こりゃあ、頑張って食べないと、お残ししてしまいそうだ。
テーブルマナーについてウォーレス家は五月蝿く言う家では無いらしく、お師様なんて、テーブルナイフを使うことも無く、フォークで突き刺したベーコンを豪快に齧っている。
それで良いのかな? なんて、騙されてはいけない。
ハロルド様は、きちんとナプキンを襟元に挟み、ナイフフォークを巧みに駆使してお豆も上品に食べている。
これ、絶対にお師様が異端なやつだ。
しかも、みんな食べるのが早い。
お師様もモリモリ食べているし、ルナリアもしっかり食べている。
これはアレか? この食事量がお師様の胸に脂肪として蓄えられているのか?
同じ血統のルナリアも遺伝子のチカラでボリューミーに育つ可能性が極めて高い。
対する私の血統は不明。この状況は良くないな。
私もしっかり食べねば! 私だけ、ぺったんこのまま育つなんてことは、絶対に有ってはならない!

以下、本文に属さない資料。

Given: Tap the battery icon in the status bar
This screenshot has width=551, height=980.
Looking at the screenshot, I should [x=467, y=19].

友人間ヒエラルキーの発生は、やがて脂肪量闘争へと発展し、過酷で凄惨な抗争の果てに貧乳を滅亡へと追い込むのだ!
局地的脂肪量の差は戦力の差を如実に表し、我が軍は劣勢を余儀なくされるであろう!
食え! 食うのだ! お肉は我が皿に在り! お肉こそが勝利の鍵となるのだ! もぐもぐ。
ガチガチのお武家さん家系だという認識が有ったから予想はしていたけれど、食べるのが早いのは、「戦場でグズグズのろのろ食べている暇なんて無い」ってことなんだろうね。

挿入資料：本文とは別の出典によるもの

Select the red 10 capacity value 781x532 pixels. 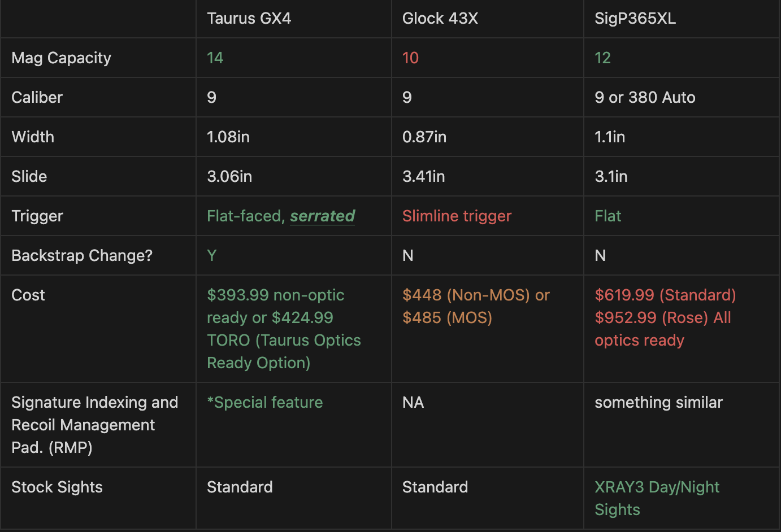410,58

あっという間に平らげたハロルド様が、静かにカトラリーを置いた。
「あと1~2時間で、前侯爵と前子爵の部隊がレティアに到着すると、先触れが来た」
「お爺様たちが来るのね!」
「マークスたちとの面会を望むだろうし、面会すれば激高して飛び出して行き兼ねんから、先にお前たちのお披露目を挟んで正気に戻らせる」
「コーニッツとムーアの現当主2人は、企みを吐かせる前に殺させられん」
ハロルド様とお師様が、深刻な表情をしている。
このお二人で深刻にならざるを得ない事態って、想像しにくいんだけど・・・。
面倒くさそうに、お師様が首を振る。
「斬って棄てられれば早いんだが、あれでも味方だから斬るわけにも行かん」
そっちか! 身内の暴走が面倒くさいだけだった!?
コーニッツ・ムーア制圧戦①です。
新章、第7章は、戦争フェーズです!
次回、理科の時間?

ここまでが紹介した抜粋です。